O cenário para as eleições de 2026 no Distrito Federal entrou em fase de pré-campanha antecipada, com forte presença de ex-governadores e uma disputa,mao Palácio Burwito, que tende a ser marcada por polarização, articulações nacionais e peso das estruturas locais.
Celina Leão larga na frente
A atual governadora, Celina Leão (PP), parte como nome central do páreo. Com a máquina administrativa, boa interlocução política e apoio de setores da direita, incluindo o bolsonarismo, ela tende a iniciar a disputa como favorita.

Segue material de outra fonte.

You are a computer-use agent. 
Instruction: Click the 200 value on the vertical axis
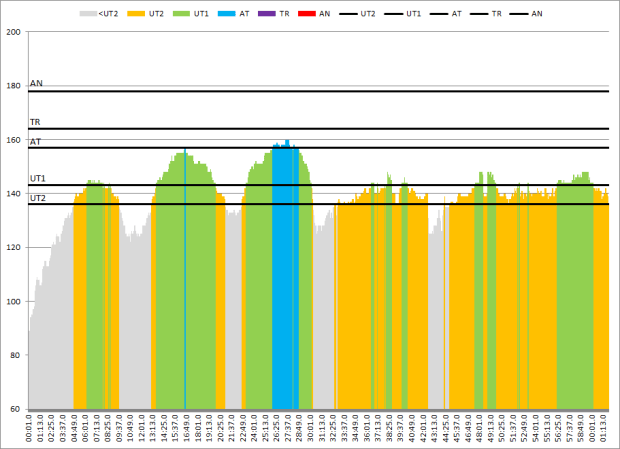pos(13,32)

Levantamentos recentes de intenção de voto indicam Celina numericamente à frente nos cenários testados, com vantagem sobretudo entre eleitores mais alinhados ao campo conservador e ao eleitorado de renda média. O desafio será ampliar esse alcance e reduzir rejeição em segmentos mais críticos ao atual governo.
Ex-governadores voltam ao jogo
Um dos traços mais marcantes da disputa é a presença de seis dos sete ex-governadores, em movimentação política ativa, evidenciando um cenário de forte “reciclagem” de lideranças no Distrito Federal:
- José Roberto Arruda (PSD): tenta viabilizar candidatura ao Buriti, embora ainda enfrente entraves judiciais que podem limitar sua participação.

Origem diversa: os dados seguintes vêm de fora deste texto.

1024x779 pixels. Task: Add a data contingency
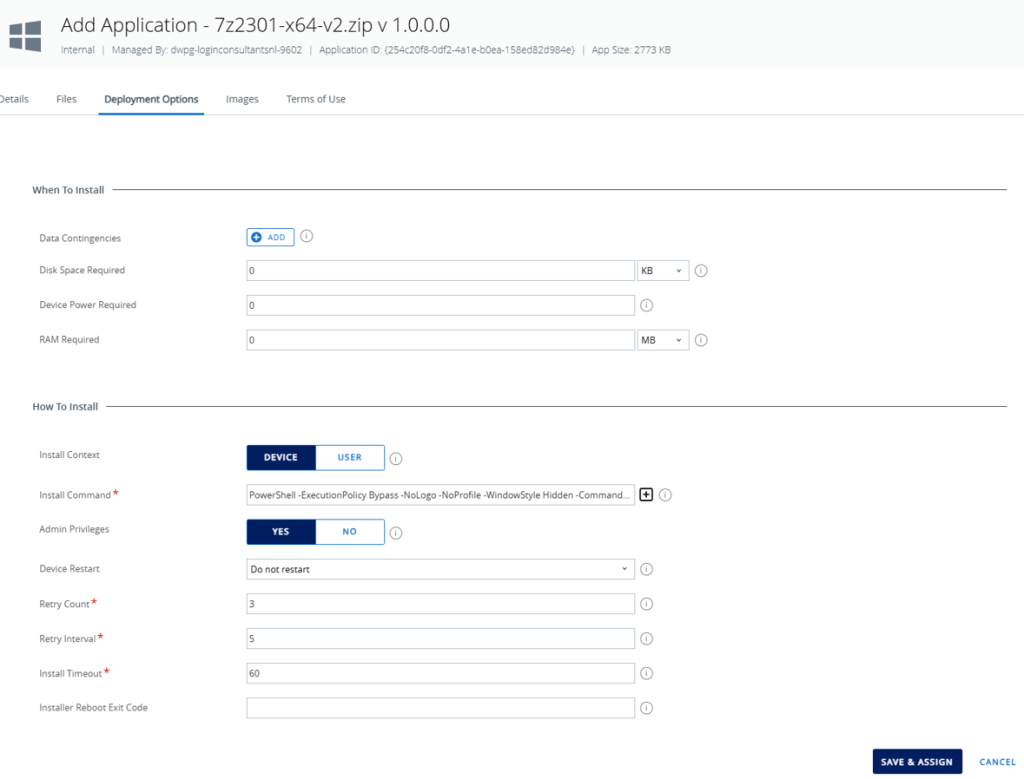[270, 237]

- Ibaneis Rocha (MDB): deve disputar o Senado, buscando capitalizar o legado de sua gestão.
- Cristovam Buarque (PSB): articula retorno via Câmara dos Deputados ou CLDF.

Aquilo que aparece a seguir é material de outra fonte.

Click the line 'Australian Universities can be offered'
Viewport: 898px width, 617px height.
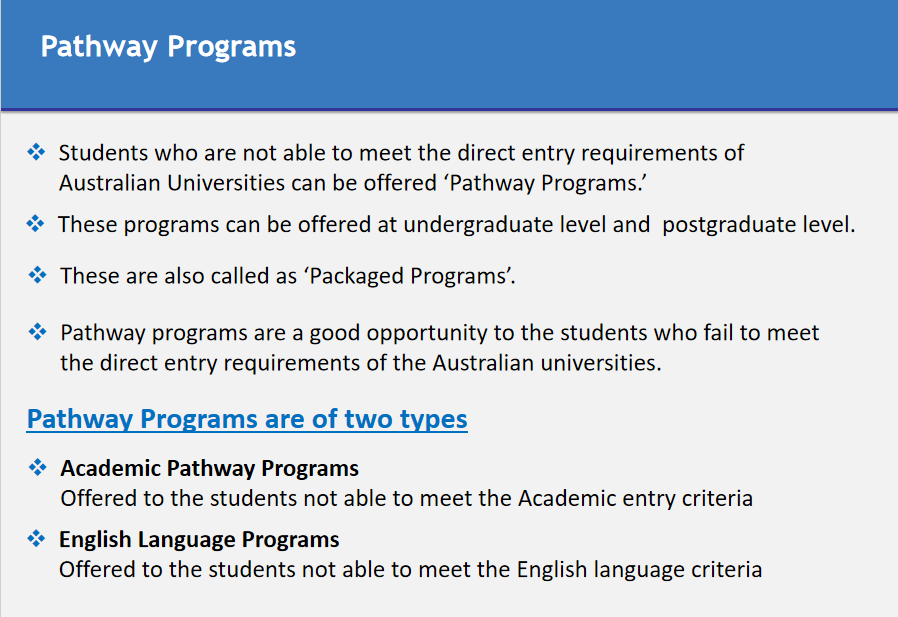click(248, 183)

- Rodrigo Rollemberg (PSB): também se movimenta para voltar ao Legislativo.
- Maria de Lourdes Abadia (PSD): avalia candidatura proporcional.
- Agnelo Queiroz (PT): tenta reorganizar espaço político no campo da esquerda.
Fora da disputa direta, Rogério Rosso (PP) atua nos bastidores, influenciando articulações.
Campo adversário tenta se organizar
Na oposição ao atual governo, o cenário ainda é fragmentado:
- Leandro Grass (PT) aparece como principal nome da esquerda, com apoio do governo federal e tentativa de unificação do campo progressista.
- Ricardo Cappelli (PSB) surge como alternativa com perfil técnico e trânsito nacional.
- Paula Belmonte (Cidadania) é opção na centro-direita, mirando eleitorado mais independente.
Páreo aberto, mas com tendência definida
Apesar da vantagem inicial de Celina Leão, o cenário segue aberto. A presença simultânea de ex-governadores, a possível judicialização de candidaturas e a formação de alianças até agosto de 2026 devem redefinir forças.
A tendência, neste momento, é de uma disputa com dois polos principais, governo local e oposição alinhada ao Planalto, com nomes tradicionais tentando recuperar espaço em meio a um eleitorado ainda em movimento.